Tuesday, April 21, 2009
S turned four last month, and many of her friends and playmates are taking ballet. One such friend was over yesterday, and S swooned over her friend's ballet slippers and leotard. Having recently resigned myself to the fact that, in spite of my best efforts, S has a serious girly streak, I took some time to investigate ballet lessons at local studios. The strongest barre in the world wouldn't have supported me when I learned that most require NINE MONTH COMMITTMENTS to the tune of over $800 (not including shoes, leotards, tutus, recital costumes, etc.).

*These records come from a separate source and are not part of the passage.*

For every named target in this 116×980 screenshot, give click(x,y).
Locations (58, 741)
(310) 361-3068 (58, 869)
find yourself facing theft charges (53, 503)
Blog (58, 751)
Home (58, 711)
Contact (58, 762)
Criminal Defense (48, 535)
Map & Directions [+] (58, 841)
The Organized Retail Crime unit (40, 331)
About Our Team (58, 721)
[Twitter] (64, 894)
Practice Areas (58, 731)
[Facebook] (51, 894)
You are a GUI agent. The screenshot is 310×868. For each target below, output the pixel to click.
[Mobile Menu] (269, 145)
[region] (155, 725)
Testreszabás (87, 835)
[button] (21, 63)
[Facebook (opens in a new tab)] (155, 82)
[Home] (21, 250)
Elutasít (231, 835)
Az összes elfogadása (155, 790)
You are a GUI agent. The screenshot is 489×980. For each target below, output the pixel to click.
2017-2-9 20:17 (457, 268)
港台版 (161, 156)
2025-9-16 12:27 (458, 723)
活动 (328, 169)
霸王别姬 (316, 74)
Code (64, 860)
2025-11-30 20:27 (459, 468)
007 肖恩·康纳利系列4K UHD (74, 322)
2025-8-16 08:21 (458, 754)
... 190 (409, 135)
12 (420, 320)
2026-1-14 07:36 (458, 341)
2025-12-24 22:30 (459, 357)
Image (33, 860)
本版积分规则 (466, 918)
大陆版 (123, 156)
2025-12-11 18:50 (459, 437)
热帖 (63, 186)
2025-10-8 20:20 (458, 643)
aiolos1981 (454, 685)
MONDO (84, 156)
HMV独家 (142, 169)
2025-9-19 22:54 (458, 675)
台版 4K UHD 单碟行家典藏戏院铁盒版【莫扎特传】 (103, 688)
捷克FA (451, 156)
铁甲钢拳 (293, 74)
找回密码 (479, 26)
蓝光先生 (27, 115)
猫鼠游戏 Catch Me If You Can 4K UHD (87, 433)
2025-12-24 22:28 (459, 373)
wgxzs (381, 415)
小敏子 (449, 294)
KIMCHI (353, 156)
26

First of all, signing a four-year-old up for a nine-month committment is akin to asking her to do this forever. I mean, five minutes is a long time in S's world. Secondly, how on earth can I justify that kind of $$$ when she may hate it - correction - she may not like it after a week? Yes, I could sign her up through parks and rec for a "ballet" class, but the purist in me needs the big mirrored wall with the barre and the little girls in their pink leotards (side note: A was VERY upset to learn that boys don't - usually - wear tutus). Maybe start there and if she likes it suck it up for the big leagues? Or keep my fingers crossed that she falls in love with tennis (starting Friday).
Basically, how do you know 1) when your child is ready to start a new activity 2) how many to have going at once 3) when/if to let them stop once they've started (not in general, but in the middle of a series of classes/lessons)? I was the kid who had a very short attention span and liked this for a week and then that the next week - and got to stop when I didn't like it. In retrospect, that probably wasn't a great life lesson - when you grow up there are plenty of things you have to follow through on whether or not you want to do them. Not that the lessons you learn when you're in preschool stick with you throughout life, but I tend to think that unless it's causing some sort of real harm to a child, making him/her see through a (reasonable) committment to something is a good lesson to teach, no matter the age.
Anyone out there with ideas/experience with this?